YOUR ASSIGNMENT — Scan the data below and give the number of lines that include the word "Genius", with no other words.

RECORDS FOR THIS TASK —
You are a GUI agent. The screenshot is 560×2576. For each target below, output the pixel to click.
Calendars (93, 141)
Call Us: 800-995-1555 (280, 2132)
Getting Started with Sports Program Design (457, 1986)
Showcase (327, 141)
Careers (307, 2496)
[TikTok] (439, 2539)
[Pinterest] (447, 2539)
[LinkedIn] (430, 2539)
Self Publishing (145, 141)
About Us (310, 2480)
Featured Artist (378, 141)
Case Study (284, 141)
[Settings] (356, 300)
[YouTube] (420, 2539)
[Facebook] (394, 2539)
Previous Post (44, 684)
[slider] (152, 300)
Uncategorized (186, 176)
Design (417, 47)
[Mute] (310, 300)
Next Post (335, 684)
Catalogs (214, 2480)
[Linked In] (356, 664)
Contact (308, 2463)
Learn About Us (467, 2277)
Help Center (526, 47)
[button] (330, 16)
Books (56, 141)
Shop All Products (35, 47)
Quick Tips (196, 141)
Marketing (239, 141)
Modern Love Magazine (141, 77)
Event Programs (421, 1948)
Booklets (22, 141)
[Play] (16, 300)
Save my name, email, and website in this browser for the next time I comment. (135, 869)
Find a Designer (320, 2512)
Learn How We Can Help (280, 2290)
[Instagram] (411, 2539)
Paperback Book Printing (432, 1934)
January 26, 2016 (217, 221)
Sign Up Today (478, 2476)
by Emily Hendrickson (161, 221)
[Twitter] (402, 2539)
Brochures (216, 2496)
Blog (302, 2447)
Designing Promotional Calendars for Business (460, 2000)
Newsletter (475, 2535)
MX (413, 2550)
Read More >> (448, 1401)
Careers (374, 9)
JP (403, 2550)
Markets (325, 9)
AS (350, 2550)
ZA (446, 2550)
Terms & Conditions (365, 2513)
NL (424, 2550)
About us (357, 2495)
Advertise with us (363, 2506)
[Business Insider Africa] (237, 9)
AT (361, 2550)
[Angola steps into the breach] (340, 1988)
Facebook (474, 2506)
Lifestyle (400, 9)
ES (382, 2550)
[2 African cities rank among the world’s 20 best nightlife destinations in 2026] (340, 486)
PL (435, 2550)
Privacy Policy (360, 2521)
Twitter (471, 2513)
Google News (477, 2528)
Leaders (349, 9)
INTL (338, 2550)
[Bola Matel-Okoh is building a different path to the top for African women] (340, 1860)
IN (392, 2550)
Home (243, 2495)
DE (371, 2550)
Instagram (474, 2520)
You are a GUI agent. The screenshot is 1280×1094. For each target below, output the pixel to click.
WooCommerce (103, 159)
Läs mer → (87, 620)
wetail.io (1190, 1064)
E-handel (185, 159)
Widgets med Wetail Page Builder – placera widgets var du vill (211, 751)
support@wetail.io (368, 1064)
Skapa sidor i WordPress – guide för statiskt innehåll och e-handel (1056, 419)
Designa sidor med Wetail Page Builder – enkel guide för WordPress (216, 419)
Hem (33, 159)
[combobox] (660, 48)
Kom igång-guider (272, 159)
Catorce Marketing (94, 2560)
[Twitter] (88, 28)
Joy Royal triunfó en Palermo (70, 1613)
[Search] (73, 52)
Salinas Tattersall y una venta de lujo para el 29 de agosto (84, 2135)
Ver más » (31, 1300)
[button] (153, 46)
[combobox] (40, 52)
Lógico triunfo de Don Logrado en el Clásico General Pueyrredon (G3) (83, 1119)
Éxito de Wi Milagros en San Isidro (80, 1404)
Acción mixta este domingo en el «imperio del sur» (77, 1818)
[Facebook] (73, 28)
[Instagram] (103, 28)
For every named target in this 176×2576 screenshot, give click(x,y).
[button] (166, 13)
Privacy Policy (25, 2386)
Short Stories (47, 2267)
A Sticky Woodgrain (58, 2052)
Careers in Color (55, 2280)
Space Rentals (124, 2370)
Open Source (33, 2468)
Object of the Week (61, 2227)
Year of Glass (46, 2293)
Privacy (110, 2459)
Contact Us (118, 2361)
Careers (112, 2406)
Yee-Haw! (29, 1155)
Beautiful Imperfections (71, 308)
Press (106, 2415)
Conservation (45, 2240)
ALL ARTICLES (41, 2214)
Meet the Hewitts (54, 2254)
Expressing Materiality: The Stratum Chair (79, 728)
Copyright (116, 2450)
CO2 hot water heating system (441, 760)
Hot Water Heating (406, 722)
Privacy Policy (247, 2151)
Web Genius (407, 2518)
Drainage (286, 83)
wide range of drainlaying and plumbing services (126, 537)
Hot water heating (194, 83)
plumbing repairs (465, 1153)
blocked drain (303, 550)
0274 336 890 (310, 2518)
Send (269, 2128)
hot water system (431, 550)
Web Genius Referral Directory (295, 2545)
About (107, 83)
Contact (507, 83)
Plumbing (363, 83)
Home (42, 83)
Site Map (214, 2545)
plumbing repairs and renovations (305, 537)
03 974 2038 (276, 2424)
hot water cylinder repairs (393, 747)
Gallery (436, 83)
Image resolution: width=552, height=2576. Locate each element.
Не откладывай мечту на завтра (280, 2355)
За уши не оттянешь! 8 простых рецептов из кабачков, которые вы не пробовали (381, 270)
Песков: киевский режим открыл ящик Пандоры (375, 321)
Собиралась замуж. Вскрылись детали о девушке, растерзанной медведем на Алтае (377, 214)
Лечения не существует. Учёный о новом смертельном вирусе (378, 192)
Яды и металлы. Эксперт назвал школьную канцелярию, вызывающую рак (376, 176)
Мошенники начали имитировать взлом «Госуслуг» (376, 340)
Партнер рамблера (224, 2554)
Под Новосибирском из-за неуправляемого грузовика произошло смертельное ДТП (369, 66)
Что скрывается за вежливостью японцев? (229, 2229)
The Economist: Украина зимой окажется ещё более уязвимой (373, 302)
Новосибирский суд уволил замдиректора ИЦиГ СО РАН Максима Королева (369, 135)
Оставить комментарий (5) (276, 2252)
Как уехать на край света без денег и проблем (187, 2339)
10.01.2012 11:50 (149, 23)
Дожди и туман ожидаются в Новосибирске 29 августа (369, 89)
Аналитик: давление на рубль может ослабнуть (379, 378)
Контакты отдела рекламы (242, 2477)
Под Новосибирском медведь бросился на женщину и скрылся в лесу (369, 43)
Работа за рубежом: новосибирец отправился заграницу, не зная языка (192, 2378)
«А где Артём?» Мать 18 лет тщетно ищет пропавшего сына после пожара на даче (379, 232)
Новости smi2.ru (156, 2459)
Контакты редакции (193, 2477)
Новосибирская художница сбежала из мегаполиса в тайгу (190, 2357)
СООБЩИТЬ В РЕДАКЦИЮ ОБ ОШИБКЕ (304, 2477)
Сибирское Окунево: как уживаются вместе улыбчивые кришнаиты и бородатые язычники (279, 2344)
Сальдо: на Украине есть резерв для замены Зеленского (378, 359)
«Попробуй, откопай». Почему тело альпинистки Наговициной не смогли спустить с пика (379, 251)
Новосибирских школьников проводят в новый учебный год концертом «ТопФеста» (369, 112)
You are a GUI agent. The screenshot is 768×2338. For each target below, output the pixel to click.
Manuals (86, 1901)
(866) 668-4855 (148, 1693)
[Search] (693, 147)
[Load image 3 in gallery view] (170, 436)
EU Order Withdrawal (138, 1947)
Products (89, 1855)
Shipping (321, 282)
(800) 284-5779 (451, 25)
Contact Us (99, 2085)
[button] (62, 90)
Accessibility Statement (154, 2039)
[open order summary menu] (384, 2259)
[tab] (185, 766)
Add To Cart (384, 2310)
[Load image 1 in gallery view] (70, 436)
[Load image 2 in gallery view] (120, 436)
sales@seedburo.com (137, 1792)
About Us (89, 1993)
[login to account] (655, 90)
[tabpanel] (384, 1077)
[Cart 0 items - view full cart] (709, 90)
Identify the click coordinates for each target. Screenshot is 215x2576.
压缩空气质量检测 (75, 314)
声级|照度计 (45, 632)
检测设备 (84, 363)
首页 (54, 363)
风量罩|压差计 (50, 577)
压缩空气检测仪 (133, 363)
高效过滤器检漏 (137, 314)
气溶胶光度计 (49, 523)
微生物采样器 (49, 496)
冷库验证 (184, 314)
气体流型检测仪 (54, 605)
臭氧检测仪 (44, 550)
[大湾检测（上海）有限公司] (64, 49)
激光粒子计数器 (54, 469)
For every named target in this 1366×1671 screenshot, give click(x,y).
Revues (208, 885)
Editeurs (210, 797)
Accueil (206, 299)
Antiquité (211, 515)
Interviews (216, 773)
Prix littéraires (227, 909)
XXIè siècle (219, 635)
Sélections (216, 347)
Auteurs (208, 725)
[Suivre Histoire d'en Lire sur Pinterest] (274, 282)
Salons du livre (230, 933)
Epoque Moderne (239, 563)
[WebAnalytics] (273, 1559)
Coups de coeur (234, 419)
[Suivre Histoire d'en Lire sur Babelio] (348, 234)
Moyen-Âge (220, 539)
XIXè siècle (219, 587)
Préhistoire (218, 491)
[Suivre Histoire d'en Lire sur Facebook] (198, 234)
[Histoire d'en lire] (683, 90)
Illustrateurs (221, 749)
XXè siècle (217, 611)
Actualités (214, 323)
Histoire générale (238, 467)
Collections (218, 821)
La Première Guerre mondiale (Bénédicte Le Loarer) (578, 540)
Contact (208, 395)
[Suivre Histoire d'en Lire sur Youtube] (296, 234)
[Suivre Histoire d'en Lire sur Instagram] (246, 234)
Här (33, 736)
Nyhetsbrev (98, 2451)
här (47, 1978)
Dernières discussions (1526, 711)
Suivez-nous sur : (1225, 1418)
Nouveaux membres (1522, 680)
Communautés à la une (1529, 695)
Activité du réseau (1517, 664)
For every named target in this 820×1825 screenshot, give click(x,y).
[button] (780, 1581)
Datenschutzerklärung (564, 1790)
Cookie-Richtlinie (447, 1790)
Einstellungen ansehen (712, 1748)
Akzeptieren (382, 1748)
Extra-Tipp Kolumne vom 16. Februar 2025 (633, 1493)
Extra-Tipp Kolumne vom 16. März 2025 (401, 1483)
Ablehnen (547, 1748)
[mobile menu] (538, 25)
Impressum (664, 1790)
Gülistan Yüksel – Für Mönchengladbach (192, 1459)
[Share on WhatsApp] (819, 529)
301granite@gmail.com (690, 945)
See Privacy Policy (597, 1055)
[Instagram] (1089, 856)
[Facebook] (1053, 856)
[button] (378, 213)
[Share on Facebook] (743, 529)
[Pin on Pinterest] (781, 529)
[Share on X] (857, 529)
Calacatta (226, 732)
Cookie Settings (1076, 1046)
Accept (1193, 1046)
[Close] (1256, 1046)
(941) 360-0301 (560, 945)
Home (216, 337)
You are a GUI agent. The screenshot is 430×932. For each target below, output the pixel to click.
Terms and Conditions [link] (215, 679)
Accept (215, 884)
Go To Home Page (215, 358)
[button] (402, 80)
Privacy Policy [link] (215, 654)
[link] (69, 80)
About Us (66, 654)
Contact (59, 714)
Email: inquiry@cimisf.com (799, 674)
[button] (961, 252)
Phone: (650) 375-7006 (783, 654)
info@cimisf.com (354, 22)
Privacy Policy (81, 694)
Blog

OUTPUT FOR THIS EXERCISE — 2